O consumo de carne como questão social: a importância de se discutir os hábitos alimentares na sociedade atual
Enviada em 23/07/2020
É indiscutível o fato que o domínio animal, em um viés têxtil e, sobretudo, alimentício, foi essencial para a sobrevivência da espécie humana e do seu desenvolvimento fisiológico. Dessa forma, ratificado a partir do conceito de “seleção natural”, dado por Charles Darwin, sobressaiu os primeiros humanos na disputa com outro grupo de mesmo ancestral, os neandertais. Nesse contexto, atualmente, o ser humano não vive mais naquelas condições extremas, tendo a ciência e a tecnologia como suportes, o que permite a mudança de hábitos alimentares, principalmente, a favor da natureza que encontra-se no início de uma crise global no qual envolve destruição da natureza e da própria população humana.
Em primeiro lugar, a Neurociência, junto com o estudo de fósseis, comprovou que as diferenças de formas de alimentação entre os “homo sapiens”, que consumiam animais e plantas, e os “homo neanderthalensis”, apenas vegetais, mostraram maior desenvolvimento no cérebro por ter mais entrada de proteínas.
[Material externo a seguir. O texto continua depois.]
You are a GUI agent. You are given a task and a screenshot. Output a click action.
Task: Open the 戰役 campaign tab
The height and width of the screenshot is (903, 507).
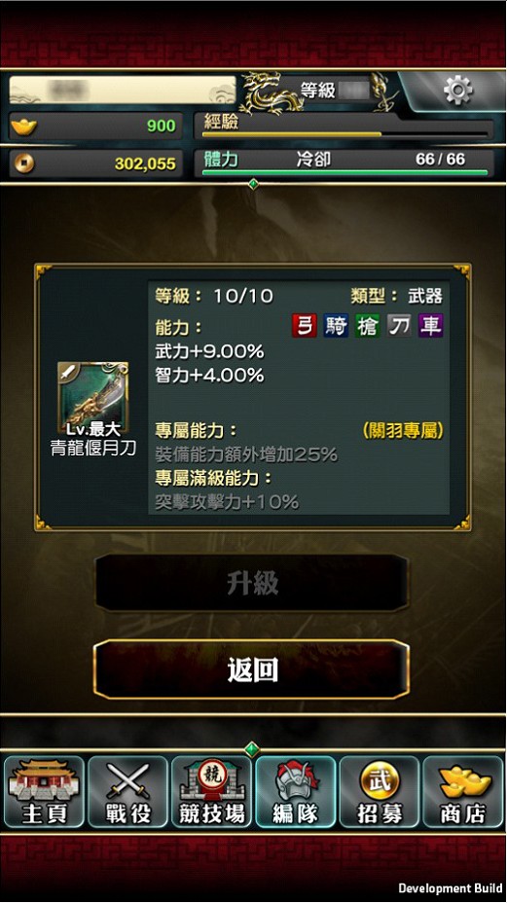click(127, 792)
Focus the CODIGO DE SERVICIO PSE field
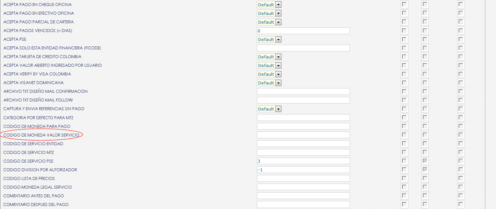Viewport: 496px width, 209px height. 303,161
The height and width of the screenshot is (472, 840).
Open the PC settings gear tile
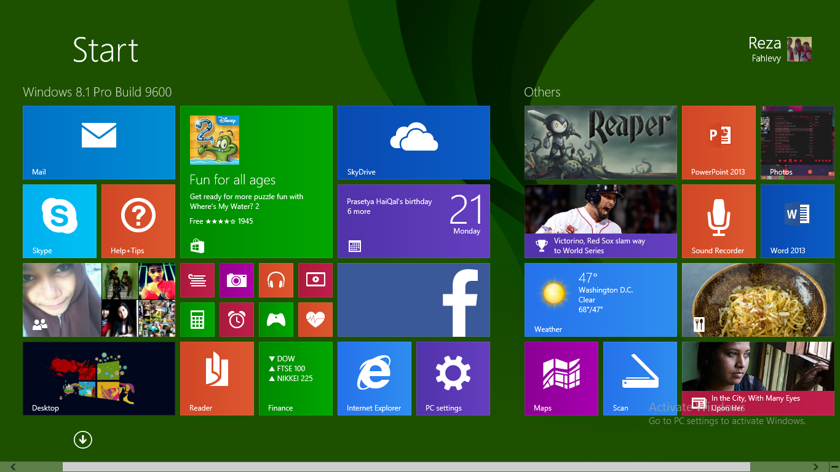(453, 378)
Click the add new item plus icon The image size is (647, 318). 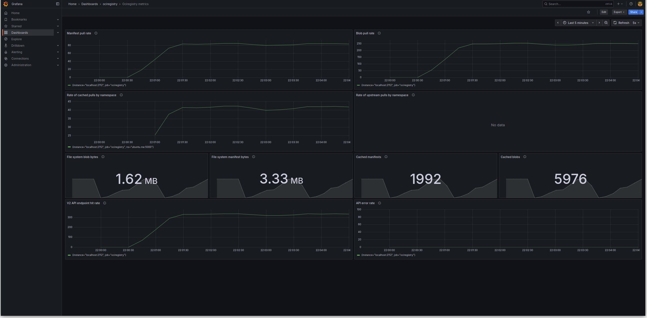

Sendo assim, o consumo de carne foi importante no passado, contudo, na contemporaneidade, não se faz mais tão necessário, uma vez que tanto o estudo de nutrientes quanto a tecnologia desse meio permitem uma vida vegetariana de qualidade que demande menos consumismo animal. Visto que, sobretudo, o acesso à carne seja algo mais referente à classes sociais privilegiadas, devido ao alto custo e o extremo consumo como forma de ostentação, que ultrapassa níveis adequados a uma vida saudável. Por isso, a adoção de um novo modelo de vida, com o abandono do consumo tradicional, chama atenção nos dias de hoje e questiona o sistema atual, essencial para uma democracia, além de proporcionar melhora na saúde para si e ao meio ambiente.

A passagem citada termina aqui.